Thursday, 14 July 2011

Humza Yousaf Gets In On the Airport Agitation

I was surprised that the Herald's two articles yesterday about the supposed Muslim boycott of Glasgow Airport didn't feature our friend Humza Yousaf. But never fear. Humza has managed to get in on the airport action now in today's Herald.

SOME innocent Scottish Muslims have been questioned by terror police more than 15 times, campaigners against racial profiling at airports claimed last night.

Asians, usually men, say they are being stopped almost every time they fly, regardless of where they are going.

The claims were made by a group of prominent young Scottish Muslims, including Nationalist MSP Humza Yousaf and human rights lawyer Aamer Anwar, as they set up a new Independent Advisory Group on the issue.

Mr Yousaf said: “I was astonished that people claimed to have been stopped at Glasgow airports more than 15 times.”

Mr Anwar said: “Thousands upon thousands of innocent Muslims and other minorities are being harassed and targeted by police every time they go to the airport.”

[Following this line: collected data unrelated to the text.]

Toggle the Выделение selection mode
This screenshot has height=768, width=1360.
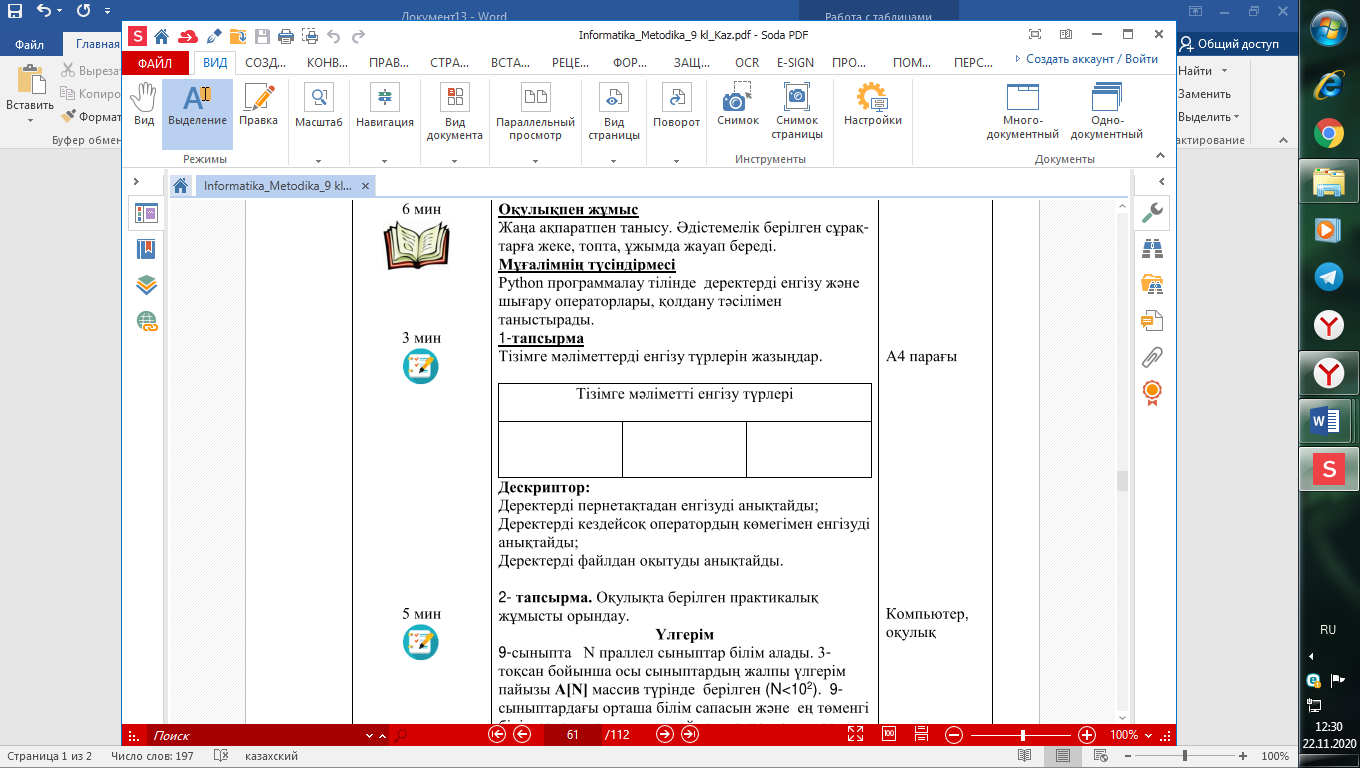[197, 104]
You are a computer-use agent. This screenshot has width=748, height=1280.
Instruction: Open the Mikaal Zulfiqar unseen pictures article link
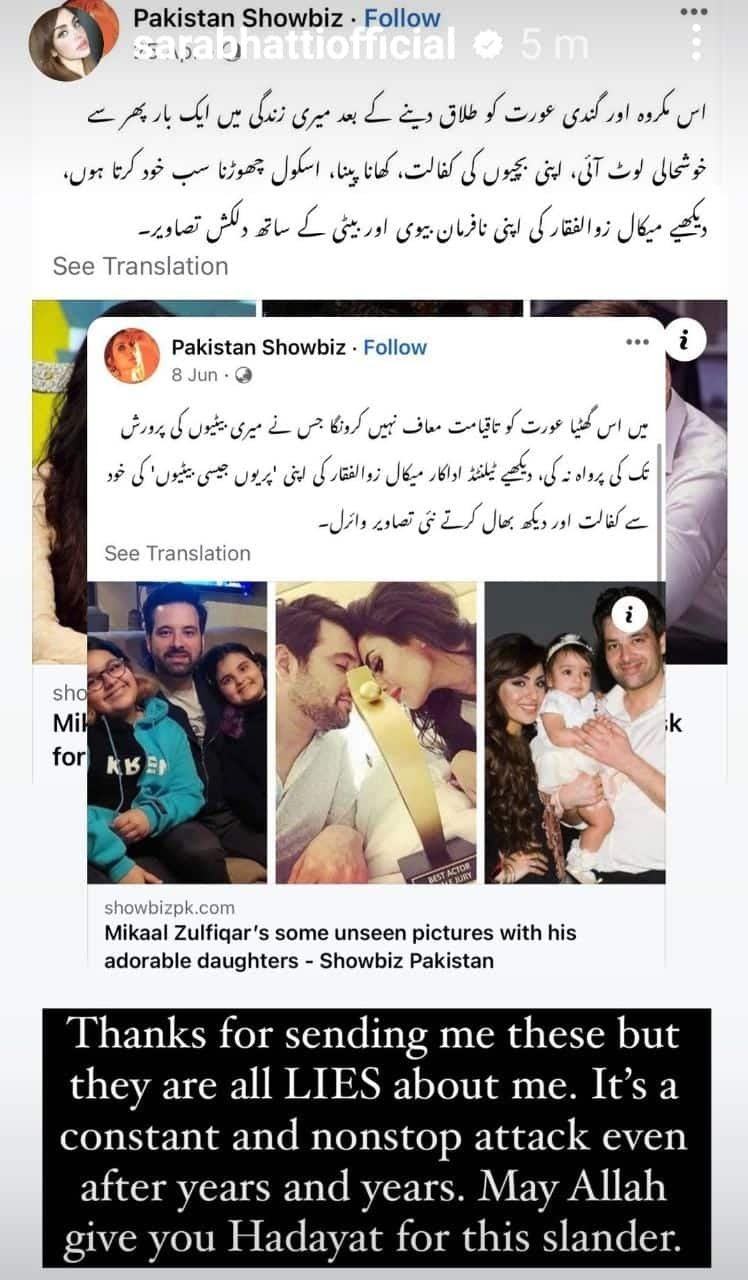tap(340, 946)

The Herald yesterday reported some campaigners saying that Muslims are continuing their long-standing boycott of Glasgow Airport, the scene of Scotland’s only major Islamic terror incident and home to what they believe are the most jittery terror police.

Law enforcement sources claim they have stopped asking some of the questions Muslims found most offensive, such as whether they knew Osama Bin Laden.

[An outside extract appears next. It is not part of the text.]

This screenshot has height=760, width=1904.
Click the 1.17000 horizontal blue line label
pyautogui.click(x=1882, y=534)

Britain’s overall terror threat was this week reduced to “substantial” –meaning an attack was a strong possibility rather than a probability.

Assistant Chief Constable Colin McCashey, Scotland’s counter-terrorism co-ordinator, stressed the public would be unlikely to notice any difference in the way police behaved.
Source: Herald

If there's one good thing to emerge from this episode, it is the illustration of how ordinary Scots feel about this Muslim agitation. The comments to the Herald article were much more robust and less politically correct than I would have expected. But that's ordinary people. The elite, of course, are a different story.